- _Exercise inputs_
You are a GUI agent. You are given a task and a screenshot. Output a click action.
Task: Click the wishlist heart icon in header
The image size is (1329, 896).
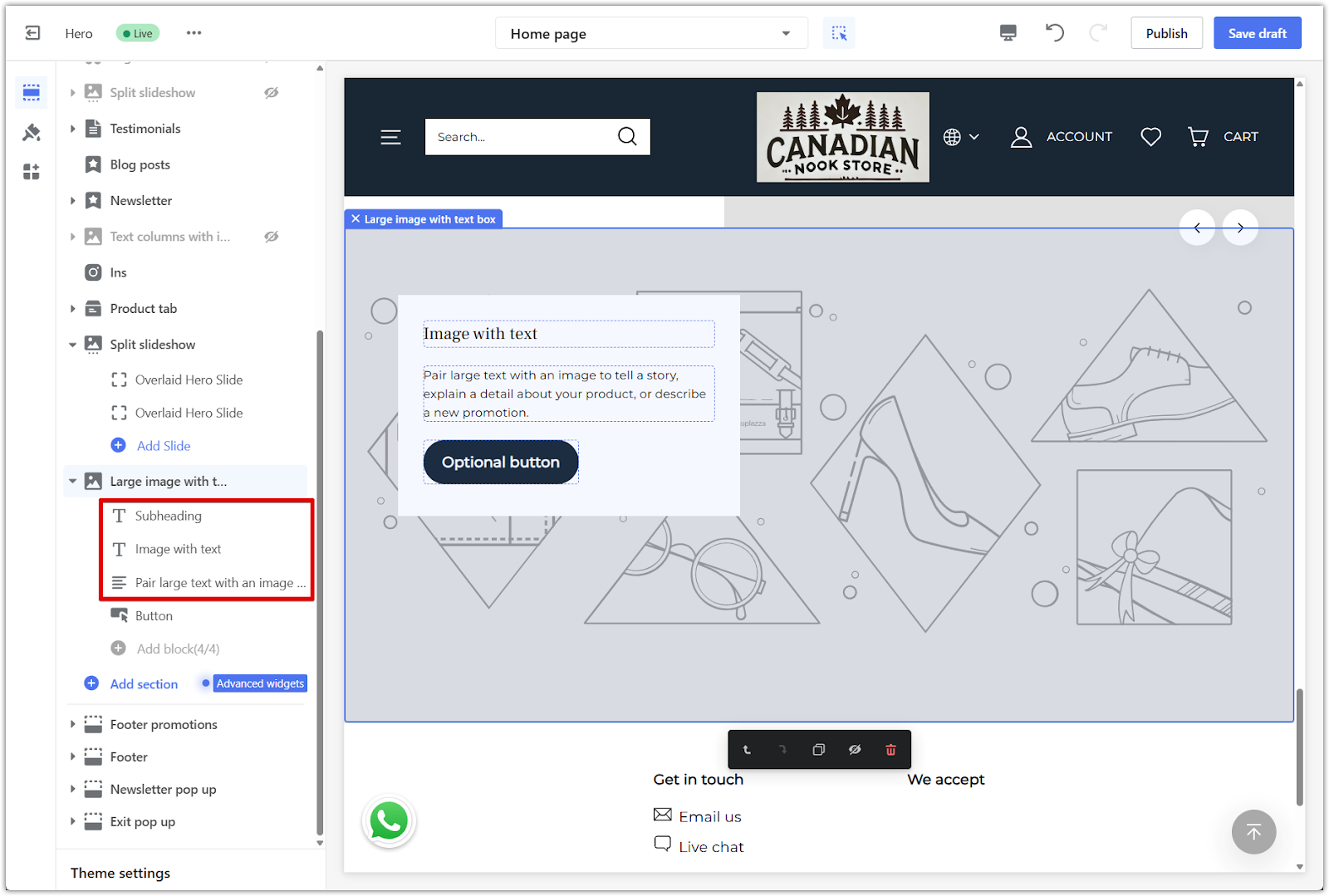click(x=1150, y=137)
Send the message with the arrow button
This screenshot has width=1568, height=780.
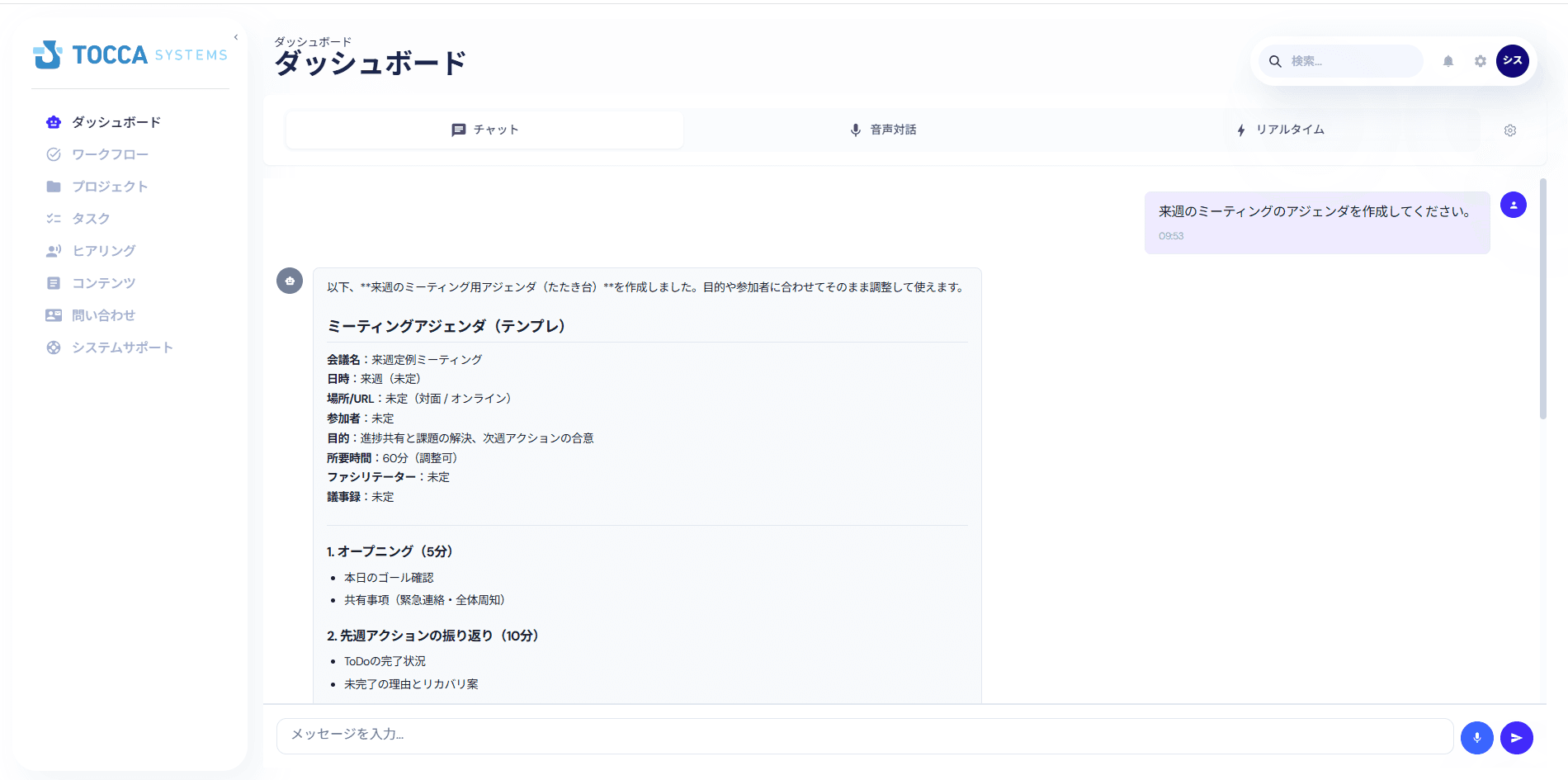click(1516, 737)
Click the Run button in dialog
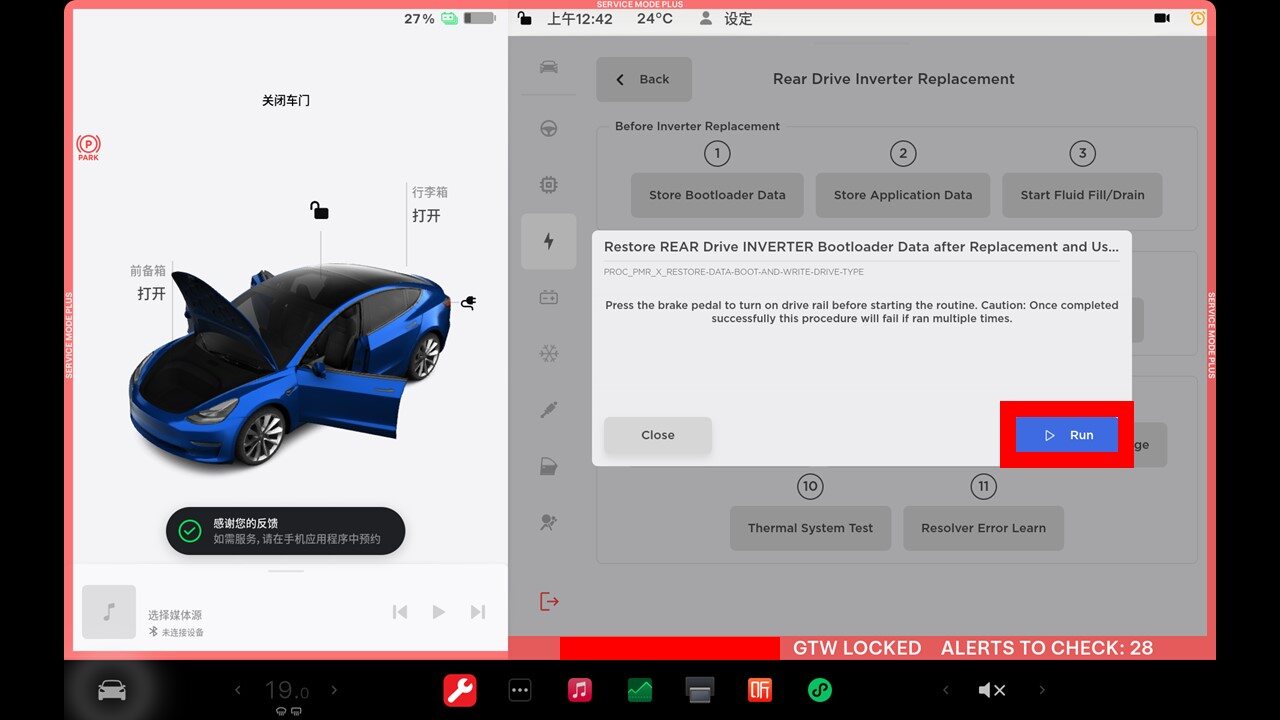The image size is (1280, 720). pos(1067,435)
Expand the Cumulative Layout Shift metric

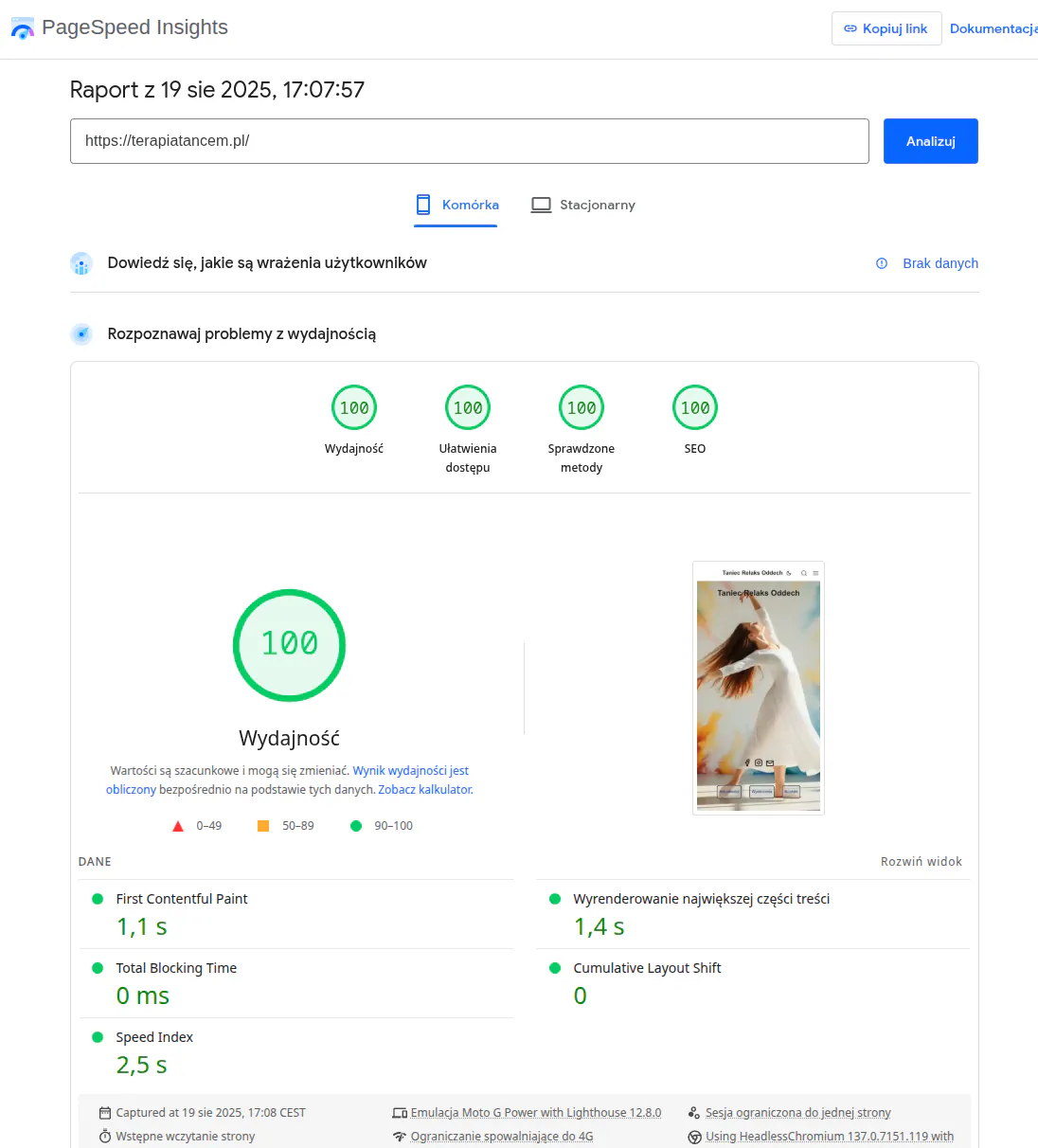click(647, 968)
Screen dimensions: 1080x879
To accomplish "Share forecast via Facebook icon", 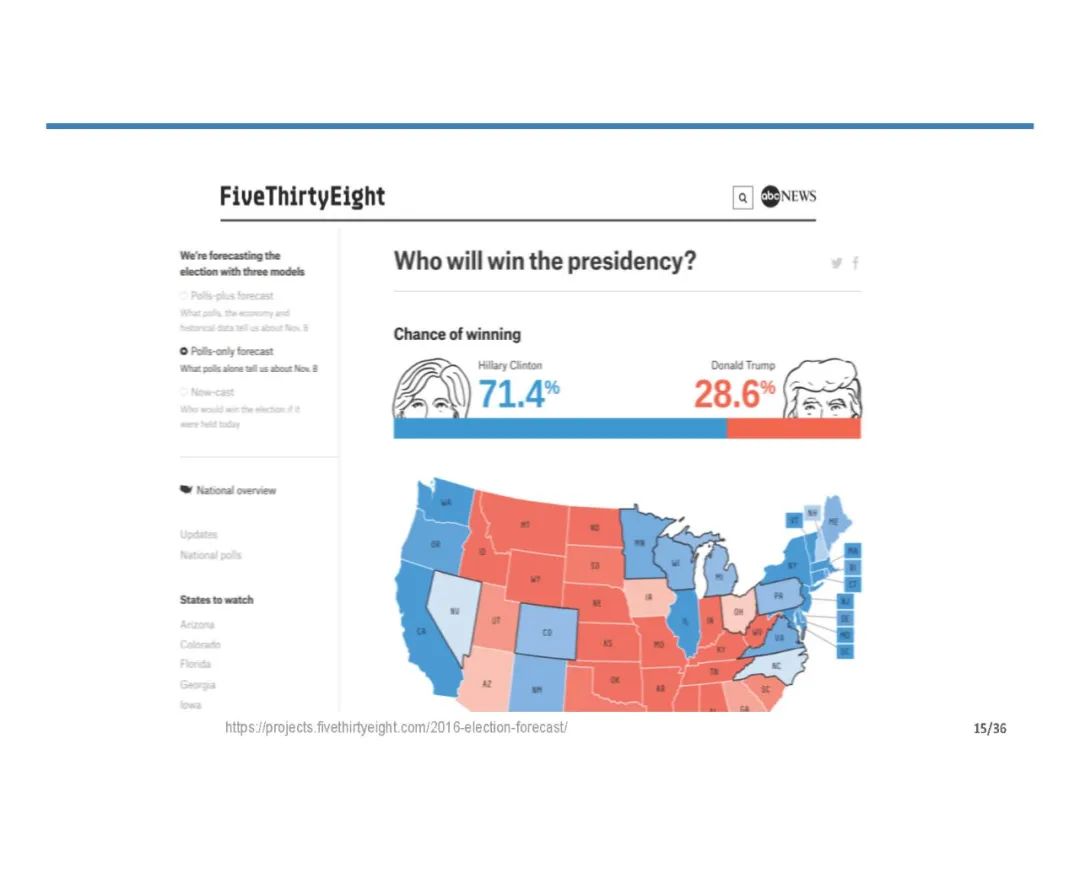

- _Work to complete_
Locate every line in the records above that contains the word "button", and copy each of those lines.

- _Solution to the exercise_
Send the message with the arrow button
Click the Run button in dialog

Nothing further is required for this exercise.